In Alameda County, I have been an open supporter of the movement to audit the Sheriff’s Department, and by extension, Santa Rita County Jail, which has a very high rate of inmate deaths and injuries. This has led to costly lawsuits. From 2013 to 2017, Alameda County paid out $15.5 million in settlements and judgments which is greater than the amount paid by any other agency in the region. In 2018, the Alameda County Board of Supervisors approved more than $2.5 million in such settlements which could have been better reallocated to serve our communities. The only way we can really know what is going on is to increase transparency and accountability with an operational and fiscal audit of their policies and budgets. It must be a top priority to determine why this is happening and what can be done to dramatically reduce incidents of misconduct within our county criminal justice system.

Our police do not need to be militarized. While I know that some calls, especially those with weapons involved, require officers to be able to defend themselves and others, I would also say that if a situation requires the use of a military tank, we might need our actual military. I’m also against the use of rubber bullets and chemical gasses on people during non-violent demonstrations. If the point of police officers is safety, then using tanks, heavy artillery, and chemicals against our own community seems counter-intuitive to the goals of creating public trust and peace.

With the continuing fight for racial justice, one of the main questions I get asked is where I stand on “Defund the Police.” What I take this to mean is that we need to examine our policing practices to see where we might be able to spend less on armed officers and use non-police services instead. For example, I’ve talked with mental health professionals who say that they can handle most of the calls they take by themselves, and that they know to call the police when a situation requires it. I would like to see a study completed of the calls that our police departments take and what was needed in terms of personnel to resolve those calls.

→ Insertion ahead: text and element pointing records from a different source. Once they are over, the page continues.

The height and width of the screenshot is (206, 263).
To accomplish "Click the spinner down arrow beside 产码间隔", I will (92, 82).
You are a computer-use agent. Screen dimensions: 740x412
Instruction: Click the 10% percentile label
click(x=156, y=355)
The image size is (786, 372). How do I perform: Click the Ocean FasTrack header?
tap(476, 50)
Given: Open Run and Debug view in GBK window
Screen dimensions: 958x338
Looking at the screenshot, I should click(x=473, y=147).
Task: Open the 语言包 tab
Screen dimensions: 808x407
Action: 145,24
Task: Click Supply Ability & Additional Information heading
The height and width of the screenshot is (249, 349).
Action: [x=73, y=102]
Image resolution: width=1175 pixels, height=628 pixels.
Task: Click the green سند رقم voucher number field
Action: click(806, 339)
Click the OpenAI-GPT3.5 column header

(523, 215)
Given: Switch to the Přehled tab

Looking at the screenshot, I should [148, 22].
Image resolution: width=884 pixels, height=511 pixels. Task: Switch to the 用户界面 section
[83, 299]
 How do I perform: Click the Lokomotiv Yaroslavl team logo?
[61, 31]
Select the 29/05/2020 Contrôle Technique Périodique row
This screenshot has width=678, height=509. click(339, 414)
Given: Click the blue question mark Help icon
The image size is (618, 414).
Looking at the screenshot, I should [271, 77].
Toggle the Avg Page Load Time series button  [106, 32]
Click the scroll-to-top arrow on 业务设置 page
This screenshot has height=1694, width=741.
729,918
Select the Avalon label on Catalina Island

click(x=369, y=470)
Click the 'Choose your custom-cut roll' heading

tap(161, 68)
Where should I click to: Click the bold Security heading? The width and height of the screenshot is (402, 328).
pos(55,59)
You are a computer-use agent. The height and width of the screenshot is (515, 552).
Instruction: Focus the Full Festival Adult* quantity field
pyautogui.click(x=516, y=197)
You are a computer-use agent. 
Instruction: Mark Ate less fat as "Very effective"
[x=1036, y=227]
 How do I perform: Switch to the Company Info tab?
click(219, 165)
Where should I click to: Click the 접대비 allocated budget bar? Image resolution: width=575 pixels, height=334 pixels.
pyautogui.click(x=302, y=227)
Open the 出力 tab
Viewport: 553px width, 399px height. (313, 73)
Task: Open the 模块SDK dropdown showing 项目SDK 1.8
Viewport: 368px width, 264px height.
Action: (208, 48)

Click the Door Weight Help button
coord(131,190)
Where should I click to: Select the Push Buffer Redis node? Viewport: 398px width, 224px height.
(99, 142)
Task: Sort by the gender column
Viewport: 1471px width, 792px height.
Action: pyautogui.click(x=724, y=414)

I have always been a strong advocate of Participatory Budgeting, where we have a transparent process with the entire community involved in deciding what the priorities for our money should be. If a given community decides that some of the funds for police officers should be moved to other services, then so be it.

Through political will and societal support, I believe we can solve most of these issues. Many other places, both in and out of the U.S.A. have had success with things such as civilian oversight commissions, community-based solutions to incarceration that address the root causes of criminal behavior, instituting education programs within prisons and jails, alternatives to cash bail, and investing in restorative justice programs as an alternative to traditional punitive approaches. Lastly, we do not need to expand our prison system, and that includes expanding juvenile detention centers. We must provide transparency to the public by ensuring all county criminal justice programs provide regular reports including success and failure metrics as well as detailed line item budgets.

One final thought: Black Lives Matter.